Cümlelerde barınıyorsa gözyaşları biriktirmiş kelimeler, o paragraflar yarım kalırdı ama yüreklerdeki yangın etrafın sonunu yazmaya kaldığı yerden devam ederdi. Bazı cümlelerde biriktirdiğim gözyaşlarını çoğu zaman çıplak ellerimle silmek istiyordum ama öyle bir durumdaydım ki, öyle bir bulanmıştım ki çaresizliğe; elimi o gözyaşlarına sürsem yok olurdum, bunu biliyordum. Cümleler sonlanmıştı ama paragrafım yarımdı. Mutluluğum sonlanmıştı ama geleceğe yönelik hayallerim yarımdı. Yarım bırakılmıştı.

Elimdeki kalemi beyaz sayfamda sürterken kalbimden zihnime akıp giden cümleleri dökmek istiyordum, ellerim titriyordu. Sesten arındığım saniyelerin içerisindeydim yine. Zihnimle savaştığım, kalbimden gelen dumanlardan keskinliğimi korumak istediğim anın tam ortasındayım. Elimde siyah bir kurşun kalem, parmaklarımın altında beyaz bir boş sayfa, acı kahvelerimin yönelttiği okların doğrultusunda okunmaya çalışan ama okunamayan ucu yanık cümleler.

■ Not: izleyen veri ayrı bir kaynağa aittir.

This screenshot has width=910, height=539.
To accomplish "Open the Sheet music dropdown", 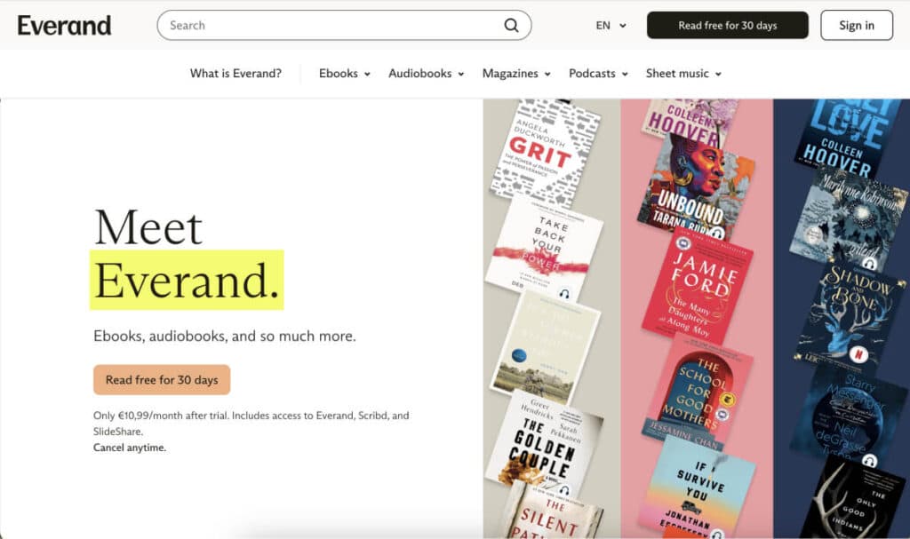I will click(677, 74).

''Erva,'' dendiğinde ürkmüştüm. İsimlerle aram uzun bir süredir kötüydü. Anmak istemediğim ismi silip unutmaya çalışırken kendi ismim dahil tüm isimlerden korkmaya başlamıştım. ''Ders bitti. Ne düşünüyorsun? Tüm gün boş amfide kalacaksan bilemem tabi.''

Acı kahvelerim bana merakla bakan yeşillere düştüğünde derin bir nefes alma ihtiyacı hissetmiştim. Onu kırmamak adına büründüğüm sessizlik çoğu zaman fazla geliyor ve dudaklarımda cümle yığınları oluşuyordu. Egolu değildim veya da kibirim yoktu, sadece hayatıma yeni insanlar alıp onlara güvenmekten, onlara değer vermekten korkuyordum. Eylül'ün benimle arkadaş olma çabası elbette ki takdire şayandı. Sosyal bir insandı, dışa dönük karakteri gerçekten de ayakta alkışlanacak cinstendi ama insanlara güvenecek gücü kendimde bulamıyordum.

Önümdeki defteri ve kurşun kalemi asker yeşili çantama koyarken, ''Dalmışım.'' dedim. Gözleri çantamın fermuarında gezen parmaklarıma düşer gibi oldu ama kendisini kısa sürede toparladı. Onu analiz ettiğim kadarıyla karşısındakini çok dikkatli inceliyor ve kendince çıkarımlar yapmaya bayılıyordu. ''Uyardığın için teşekkür ederim. Görüşürüz yarın.''

''Ya bir dursana,'' dedi derin bir nefes alarak. ''Kaçma artık benden. Yemem seni, sadece seninle sınıf arkadaşı olmaya çalışıyorum.''

''Arkadaşa ihtiyacının olmadığını görüyorum.''

''Arkadaşa ihtiyacının olduğunu görüyorum ben de.''

''Arkadaşa ihtiyacım yok. Okulda arkadaş edinmiyor oluşum arkadaşım olmadığını göstermez, bağımın çok güçlü olduğu arkadaşlara sahibim. Bunu sana daha önce de açık açık söyledim. Hayatıma yeni birini; arkadaş, dost, tanıdık veya da sevgili... Hiçbir şekilde istemiyorum. Yeni birilerine yerim yok.''

''Anladım, Erva. Kabuğun sert. Bana bunu her an göstermek zorunda değilsin. Kabuğunun sert olduğunu zaten görüyorum ben.''

Kabuğum sert değildi, yanıldığı kısım buydu. Kabuğum sert olsaydı eğer tek bir tatlı rüzgar dahi yıkamazdı binalarımı. Oysa, dün gece duyduğum tek bir cümle bile yalnızca binalarımın değil, şehirlerimin de yıkılmasına sebep olmuştu ve okyanusa düşen ülkemin birçok şehidini tek bir geceye sığdırmıştım.